Help define scope of the API for Derivates API for Media for GSoC project

Posted by kreynen on April 29, 2011 at 5:19pm

While there were several Media related project proposed, only one made the list of 20 Google Summer of Code projects approved by both Drupal and Google. Janez Urevc's Derivates API for Media project will...

...implement Derivates API for Media Library (Media, Styles, ...) ecosystem in Drupal 7. This API will provide a flexible, extensible and abstract API to implement derivation engines for different types of files.

This is a great opportunity to improve on the work Arthur Foelsche did on Media Mover in D6. The next 3 weeks are designated for students to research their project and connect with the community.

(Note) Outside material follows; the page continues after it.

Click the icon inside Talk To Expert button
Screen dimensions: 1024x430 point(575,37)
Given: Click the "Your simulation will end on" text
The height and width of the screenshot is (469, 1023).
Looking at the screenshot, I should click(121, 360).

Janez will be getting familiar with several media related modules including Media Mover and Video, but he also needs advice on the features of the API and project's scoping.

In many ways, I see this project being similar to the FeedAPI -> Feeds Transition.

What features should be included in the API and what is implemented by modules using the API?

If you used Media Mover in D6, what did you wish it did better/differently?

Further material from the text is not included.